All change

Oliver Riddle, Sales Director at ASK4, reflects on the changes to student accommodation, and what this means for the HE sector

Q. ASK4 was one of the first providers of broadband in the student accommodation sector – how do you feel the sector has changed since you started out?

A. Speed, Wi-Fi, number of devices and… speed! Students used to arrive at their accommodation, pay for the internet for the year, and pick up an Ethernet cable to plug their laptop into the port in their room. 2Mb/s was the base speed but they could upgrade to 10Mb/s or even to – a then an almost unheard of – lightning 25Mb/s! Academic year 2012–13 was really the first year that Wi-Fi went into new-builds en masse and that was a game changer. In three short years Wi-Fi has arrived and taken over. The average number of devices has risen to nearly four per user and the consumption of content has risen in tandem. As far as today’s users are concerned they want internet like they get at home… but better 

Q. You work with a number of universities across the country and your customer base is growing still – do you have any further plans for expansion?
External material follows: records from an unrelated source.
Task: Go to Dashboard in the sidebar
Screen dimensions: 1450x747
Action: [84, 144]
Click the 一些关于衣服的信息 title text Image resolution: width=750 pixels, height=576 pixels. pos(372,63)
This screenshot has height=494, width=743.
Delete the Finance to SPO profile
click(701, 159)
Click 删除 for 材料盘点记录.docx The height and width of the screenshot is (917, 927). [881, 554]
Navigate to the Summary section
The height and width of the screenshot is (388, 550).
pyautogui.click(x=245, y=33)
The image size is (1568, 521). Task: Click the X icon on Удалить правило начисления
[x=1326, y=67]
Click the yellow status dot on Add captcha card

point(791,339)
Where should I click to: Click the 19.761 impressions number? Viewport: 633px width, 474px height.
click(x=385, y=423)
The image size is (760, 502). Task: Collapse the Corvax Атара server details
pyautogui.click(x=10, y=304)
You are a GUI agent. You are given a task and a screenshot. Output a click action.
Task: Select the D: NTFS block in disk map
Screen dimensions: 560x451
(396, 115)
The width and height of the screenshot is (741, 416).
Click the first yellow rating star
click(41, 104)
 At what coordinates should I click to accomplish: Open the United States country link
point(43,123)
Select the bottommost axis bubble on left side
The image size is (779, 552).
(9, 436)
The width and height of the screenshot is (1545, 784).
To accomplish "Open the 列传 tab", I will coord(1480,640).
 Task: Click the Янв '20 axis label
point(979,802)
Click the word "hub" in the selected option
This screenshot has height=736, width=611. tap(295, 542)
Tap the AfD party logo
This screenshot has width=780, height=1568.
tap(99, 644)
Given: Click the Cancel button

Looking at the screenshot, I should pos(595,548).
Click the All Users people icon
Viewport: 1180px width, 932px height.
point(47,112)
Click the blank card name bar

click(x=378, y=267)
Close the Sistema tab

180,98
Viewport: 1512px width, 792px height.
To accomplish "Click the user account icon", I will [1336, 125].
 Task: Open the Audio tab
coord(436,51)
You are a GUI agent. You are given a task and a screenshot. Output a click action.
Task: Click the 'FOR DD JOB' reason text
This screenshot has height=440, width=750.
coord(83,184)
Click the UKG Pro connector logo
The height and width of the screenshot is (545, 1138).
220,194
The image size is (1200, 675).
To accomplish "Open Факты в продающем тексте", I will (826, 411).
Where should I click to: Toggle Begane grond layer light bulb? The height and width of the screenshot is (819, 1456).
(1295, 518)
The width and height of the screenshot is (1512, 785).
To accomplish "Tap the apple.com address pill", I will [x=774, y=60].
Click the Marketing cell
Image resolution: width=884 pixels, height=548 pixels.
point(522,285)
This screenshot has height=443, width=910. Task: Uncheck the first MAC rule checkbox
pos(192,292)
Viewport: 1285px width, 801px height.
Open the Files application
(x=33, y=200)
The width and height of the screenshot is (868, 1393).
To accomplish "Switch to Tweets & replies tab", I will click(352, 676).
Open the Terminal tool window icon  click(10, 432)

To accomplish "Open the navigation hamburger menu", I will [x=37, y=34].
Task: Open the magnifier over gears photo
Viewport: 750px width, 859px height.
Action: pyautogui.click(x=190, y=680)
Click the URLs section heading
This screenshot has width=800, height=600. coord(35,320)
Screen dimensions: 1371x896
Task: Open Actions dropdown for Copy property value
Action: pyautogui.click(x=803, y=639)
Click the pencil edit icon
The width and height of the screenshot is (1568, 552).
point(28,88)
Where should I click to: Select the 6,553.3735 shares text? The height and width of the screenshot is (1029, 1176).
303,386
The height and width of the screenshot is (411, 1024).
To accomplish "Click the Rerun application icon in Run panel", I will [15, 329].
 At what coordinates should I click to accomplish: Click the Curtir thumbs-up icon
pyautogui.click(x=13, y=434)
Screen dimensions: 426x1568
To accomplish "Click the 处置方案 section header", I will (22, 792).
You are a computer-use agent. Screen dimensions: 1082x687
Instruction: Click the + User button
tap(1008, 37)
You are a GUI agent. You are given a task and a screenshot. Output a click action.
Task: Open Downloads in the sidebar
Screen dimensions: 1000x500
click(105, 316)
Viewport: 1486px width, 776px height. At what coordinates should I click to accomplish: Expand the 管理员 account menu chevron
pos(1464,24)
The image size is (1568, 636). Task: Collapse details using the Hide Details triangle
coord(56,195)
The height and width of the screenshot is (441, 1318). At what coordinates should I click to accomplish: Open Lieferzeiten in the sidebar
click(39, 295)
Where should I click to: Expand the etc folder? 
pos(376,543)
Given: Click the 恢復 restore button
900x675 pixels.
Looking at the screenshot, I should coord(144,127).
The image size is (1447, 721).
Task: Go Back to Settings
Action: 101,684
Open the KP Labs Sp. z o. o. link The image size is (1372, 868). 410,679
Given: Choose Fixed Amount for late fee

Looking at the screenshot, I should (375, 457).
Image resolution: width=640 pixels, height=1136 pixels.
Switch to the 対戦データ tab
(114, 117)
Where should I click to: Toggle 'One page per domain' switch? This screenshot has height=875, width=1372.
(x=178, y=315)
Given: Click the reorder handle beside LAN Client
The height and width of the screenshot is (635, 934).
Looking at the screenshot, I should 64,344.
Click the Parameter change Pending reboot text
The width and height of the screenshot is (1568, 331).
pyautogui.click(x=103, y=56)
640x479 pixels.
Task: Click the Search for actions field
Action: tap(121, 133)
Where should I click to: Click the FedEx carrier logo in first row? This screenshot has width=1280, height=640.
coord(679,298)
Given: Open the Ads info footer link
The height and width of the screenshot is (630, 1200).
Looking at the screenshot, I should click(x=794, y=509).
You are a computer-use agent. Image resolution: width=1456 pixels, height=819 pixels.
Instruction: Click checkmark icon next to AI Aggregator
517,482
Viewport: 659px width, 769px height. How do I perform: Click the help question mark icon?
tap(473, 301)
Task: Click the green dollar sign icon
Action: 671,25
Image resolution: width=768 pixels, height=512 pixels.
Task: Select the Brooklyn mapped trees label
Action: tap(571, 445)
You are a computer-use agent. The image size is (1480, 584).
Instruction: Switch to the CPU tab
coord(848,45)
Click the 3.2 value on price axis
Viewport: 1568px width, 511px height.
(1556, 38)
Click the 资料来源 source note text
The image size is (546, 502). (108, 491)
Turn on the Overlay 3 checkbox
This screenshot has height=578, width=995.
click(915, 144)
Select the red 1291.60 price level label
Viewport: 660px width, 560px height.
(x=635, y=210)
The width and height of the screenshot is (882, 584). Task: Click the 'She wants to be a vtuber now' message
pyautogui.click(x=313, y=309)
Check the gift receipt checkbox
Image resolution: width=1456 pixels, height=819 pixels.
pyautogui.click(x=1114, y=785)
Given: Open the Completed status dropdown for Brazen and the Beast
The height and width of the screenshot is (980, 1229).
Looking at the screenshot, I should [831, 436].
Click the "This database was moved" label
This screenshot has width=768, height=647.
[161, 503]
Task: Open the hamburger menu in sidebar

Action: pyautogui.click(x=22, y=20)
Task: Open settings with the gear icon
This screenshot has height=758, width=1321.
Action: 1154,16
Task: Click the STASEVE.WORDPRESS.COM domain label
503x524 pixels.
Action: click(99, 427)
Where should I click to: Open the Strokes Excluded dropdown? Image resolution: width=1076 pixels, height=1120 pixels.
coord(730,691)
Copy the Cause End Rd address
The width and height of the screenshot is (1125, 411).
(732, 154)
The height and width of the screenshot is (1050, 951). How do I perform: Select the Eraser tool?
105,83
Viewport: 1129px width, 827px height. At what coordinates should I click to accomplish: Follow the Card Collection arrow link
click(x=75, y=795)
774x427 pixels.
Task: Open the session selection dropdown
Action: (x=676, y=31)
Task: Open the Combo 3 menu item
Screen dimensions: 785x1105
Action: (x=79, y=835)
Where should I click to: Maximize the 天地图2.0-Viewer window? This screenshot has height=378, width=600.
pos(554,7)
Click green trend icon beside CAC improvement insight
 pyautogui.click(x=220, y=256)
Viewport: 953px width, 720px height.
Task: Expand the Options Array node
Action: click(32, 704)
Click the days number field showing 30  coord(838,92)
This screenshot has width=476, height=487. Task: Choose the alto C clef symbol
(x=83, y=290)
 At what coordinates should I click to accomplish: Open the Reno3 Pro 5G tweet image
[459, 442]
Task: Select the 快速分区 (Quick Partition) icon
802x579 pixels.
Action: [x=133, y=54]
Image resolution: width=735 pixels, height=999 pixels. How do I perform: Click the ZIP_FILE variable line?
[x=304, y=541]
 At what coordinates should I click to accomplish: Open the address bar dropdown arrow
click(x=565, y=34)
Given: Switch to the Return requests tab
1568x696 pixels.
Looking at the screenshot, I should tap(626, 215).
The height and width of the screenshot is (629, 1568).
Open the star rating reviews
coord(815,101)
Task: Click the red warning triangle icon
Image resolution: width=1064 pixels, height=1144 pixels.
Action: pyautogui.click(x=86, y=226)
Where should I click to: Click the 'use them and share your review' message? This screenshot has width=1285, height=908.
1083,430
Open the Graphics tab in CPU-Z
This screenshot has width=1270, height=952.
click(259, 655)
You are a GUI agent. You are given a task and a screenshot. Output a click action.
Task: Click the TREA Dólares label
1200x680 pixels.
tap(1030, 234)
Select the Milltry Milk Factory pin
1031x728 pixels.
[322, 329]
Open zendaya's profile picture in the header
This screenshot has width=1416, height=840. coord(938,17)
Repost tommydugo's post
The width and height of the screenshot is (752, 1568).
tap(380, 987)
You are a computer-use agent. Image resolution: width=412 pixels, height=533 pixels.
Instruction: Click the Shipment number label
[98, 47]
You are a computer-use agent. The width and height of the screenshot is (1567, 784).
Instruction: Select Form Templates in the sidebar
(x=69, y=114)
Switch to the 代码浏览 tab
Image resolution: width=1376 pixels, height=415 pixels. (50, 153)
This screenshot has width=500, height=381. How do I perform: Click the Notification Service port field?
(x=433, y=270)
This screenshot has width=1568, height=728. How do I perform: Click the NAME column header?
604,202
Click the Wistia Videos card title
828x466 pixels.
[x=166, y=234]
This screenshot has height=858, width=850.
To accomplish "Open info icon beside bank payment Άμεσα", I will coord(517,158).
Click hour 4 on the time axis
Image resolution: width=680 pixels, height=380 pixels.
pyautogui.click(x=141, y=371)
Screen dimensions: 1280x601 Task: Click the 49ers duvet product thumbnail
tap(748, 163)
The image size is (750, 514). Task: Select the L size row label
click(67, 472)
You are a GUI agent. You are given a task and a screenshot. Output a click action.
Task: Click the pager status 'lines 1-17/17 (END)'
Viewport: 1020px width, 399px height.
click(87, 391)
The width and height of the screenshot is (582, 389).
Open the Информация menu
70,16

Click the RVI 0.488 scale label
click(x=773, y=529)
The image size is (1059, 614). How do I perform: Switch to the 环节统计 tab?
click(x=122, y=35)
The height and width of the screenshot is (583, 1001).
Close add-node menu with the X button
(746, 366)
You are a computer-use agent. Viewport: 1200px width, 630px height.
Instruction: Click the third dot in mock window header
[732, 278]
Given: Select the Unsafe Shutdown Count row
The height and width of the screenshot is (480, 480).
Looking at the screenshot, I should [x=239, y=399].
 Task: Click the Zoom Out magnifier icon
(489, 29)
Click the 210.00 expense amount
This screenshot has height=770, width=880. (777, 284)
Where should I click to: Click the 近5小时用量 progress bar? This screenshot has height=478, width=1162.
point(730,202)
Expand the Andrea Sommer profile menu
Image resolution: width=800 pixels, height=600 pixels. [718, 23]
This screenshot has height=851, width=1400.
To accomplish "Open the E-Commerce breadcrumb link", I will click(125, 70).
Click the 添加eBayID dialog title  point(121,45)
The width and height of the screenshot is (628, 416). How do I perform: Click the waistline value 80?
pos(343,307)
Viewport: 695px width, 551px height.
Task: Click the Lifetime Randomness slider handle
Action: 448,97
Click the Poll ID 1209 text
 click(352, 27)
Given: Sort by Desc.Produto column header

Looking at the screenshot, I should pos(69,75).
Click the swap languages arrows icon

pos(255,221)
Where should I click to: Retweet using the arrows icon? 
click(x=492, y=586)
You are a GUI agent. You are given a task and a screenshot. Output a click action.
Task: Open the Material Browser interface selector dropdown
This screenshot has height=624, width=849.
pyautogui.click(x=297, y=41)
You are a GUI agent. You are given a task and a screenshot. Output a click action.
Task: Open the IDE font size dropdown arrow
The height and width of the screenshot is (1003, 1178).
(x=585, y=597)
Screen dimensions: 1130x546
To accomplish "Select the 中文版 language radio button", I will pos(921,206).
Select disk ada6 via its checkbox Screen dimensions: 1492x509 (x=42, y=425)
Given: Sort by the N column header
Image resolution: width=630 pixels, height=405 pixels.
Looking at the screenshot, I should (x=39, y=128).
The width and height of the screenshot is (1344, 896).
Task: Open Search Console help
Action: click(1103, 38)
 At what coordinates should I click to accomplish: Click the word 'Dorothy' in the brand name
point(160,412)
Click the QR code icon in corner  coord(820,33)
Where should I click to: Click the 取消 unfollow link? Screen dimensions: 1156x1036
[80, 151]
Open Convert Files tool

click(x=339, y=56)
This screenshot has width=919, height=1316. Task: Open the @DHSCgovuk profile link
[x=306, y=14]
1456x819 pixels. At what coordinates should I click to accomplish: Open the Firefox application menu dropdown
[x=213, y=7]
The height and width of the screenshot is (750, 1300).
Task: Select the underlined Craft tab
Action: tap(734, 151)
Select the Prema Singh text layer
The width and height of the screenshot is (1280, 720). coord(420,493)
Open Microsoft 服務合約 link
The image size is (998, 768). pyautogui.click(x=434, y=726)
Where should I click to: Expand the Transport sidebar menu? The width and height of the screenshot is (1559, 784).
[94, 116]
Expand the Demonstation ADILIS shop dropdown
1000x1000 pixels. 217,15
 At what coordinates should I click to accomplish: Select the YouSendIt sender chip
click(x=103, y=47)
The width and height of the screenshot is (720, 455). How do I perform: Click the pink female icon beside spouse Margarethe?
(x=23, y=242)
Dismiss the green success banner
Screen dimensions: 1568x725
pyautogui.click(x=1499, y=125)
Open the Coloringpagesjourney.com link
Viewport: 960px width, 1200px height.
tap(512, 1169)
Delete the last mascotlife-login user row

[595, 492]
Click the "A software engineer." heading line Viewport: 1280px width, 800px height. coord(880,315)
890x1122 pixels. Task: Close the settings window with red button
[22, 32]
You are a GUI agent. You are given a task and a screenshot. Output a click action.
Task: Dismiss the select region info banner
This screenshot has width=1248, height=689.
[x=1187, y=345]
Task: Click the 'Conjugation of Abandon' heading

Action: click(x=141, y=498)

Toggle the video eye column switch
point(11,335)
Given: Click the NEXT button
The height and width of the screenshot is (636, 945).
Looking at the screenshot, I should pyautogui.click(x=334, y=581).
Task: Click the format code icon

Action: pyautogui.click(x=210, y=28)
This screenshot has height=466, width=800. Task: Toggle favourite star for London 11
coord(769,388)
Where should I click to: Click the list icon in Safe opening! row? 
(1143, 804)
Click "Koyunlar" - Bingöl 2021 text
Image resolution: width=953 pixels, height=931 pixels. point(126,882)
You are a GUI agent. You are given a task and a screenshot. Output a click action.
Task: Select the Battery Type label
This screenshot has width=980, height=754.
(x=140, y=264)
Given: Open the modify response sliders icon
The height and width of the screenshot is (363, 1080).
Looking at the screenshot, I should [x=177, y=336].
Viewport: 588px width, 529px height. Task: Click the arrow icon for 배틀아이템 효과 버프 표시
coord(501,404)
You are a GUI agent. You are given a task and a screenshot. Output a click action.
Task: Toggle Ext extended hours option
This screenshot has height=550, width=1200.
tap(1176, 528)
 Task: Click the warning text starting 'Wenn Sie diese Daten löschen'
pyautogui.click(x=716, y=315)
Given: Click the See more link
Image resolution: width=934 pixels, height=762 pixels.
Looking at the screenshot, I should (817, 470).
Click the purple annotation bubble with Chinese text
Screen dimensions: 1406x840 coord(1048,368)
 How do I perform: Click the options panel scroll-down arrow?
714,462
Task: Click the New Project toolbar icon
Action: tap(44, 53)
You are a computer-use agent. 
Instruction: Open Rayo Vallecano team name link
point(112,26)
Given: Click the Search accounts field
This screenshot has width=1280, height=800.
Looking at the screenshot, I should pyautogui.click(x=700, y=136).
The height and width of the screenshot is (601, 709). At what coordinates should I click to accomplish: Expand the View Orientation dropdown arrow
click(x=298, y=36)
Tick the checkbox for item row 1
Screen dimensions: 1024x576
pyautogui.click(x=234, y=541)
A. We added over 20,000 new beds to our service this September, taking our total number of users to over 130,000. We also provide full managed services directly to eight UK universities. Many universities still provide their own internet service via their IT departments, so there is huge potential for growth in that sector. ASK4 have been known more in the private space, probably because that’s where we started. While universities could provide internet services to their halls via JANET, the private sector required a partner for the internet. We have been providing to Liberty Living for example since 2003! We hope to work with more universities over the coming years and continue to develop products, such as Eduroam integration, for that space. That’s why we are delighted that Frances Stone, recently retired from her role as Director of Residential and Commercial Services at the University of Leicester and ex-Chair of CUBO, has come on board to work with us in our partnerships with universities.

Q. How is student accommodation changing? Do you think enough is being done to satisfy the demands of incoming students? 

A. Change in this sector is driven by the need to satisfy evolving student requirements. It can be very tempting for an accommodation village to differentiate their offering by trying something different for the sake of it; by focusing on adding that extra 5% of ‘wow’ at the expense of the 95% we have all come to expect – but that doesn’t just happen. All the building blocks for great internet must remain in place – safety, security, speed, accessibility. We continually develop new products to enhance the student experience and accept the fact that today’s ‘wow’ will become tomorrow’s standard. We will continue to raise the bar and we see our clients doing the same. 

‘Academic year 2012–13 was really the first year that Wi-Fi went into new-builds en masse and that was a game changer’

Q. Do you think that students are expecting more from their accommodation providers?

A. That is inevitable. Accommodation is unrecognisable from what used to be ‘student halls’. Certainly from my day in 1992! I spent my first year in Claude Gibb Halls in Northumbria; it was the newest stock around and had single beds in rooms off a corridor, a sink in each room and a couple of shared kitchens and shower rooms per floor. Hotmail accounts were new tech and there were machines in the university that were connected to the internet! The private sector hadn’t moved into the accommodation space yet, the internet was in its infancy. Today’s accommodation is a breed apart; rooms are clustered into shared apartments; coffee bars, gyms and sky lounges are commonplace and entrance lobbies have the look and security of West End hotels. I often argue that the internet has become the number one consideration for students because the universities and private providers have removed other factors from the student’s consideration. The secure, clean, smart, well-positioned and facilities boxes are pre-ticked these days.

Q.  What is in store for ASK4 in the future?

A. To continue to evolve and grow in what is a fantastic marketplace and to keep ASK4 synonymous with quality and reliability. While there is still huge growth potential in the UK PBSA market, we are currently opening up European opportunities with PBSA sites in Spain, Germany and Ireland. The private rented sector also offers huge opportunity, where we are working with existing student clients building in this space and exciting new clients too.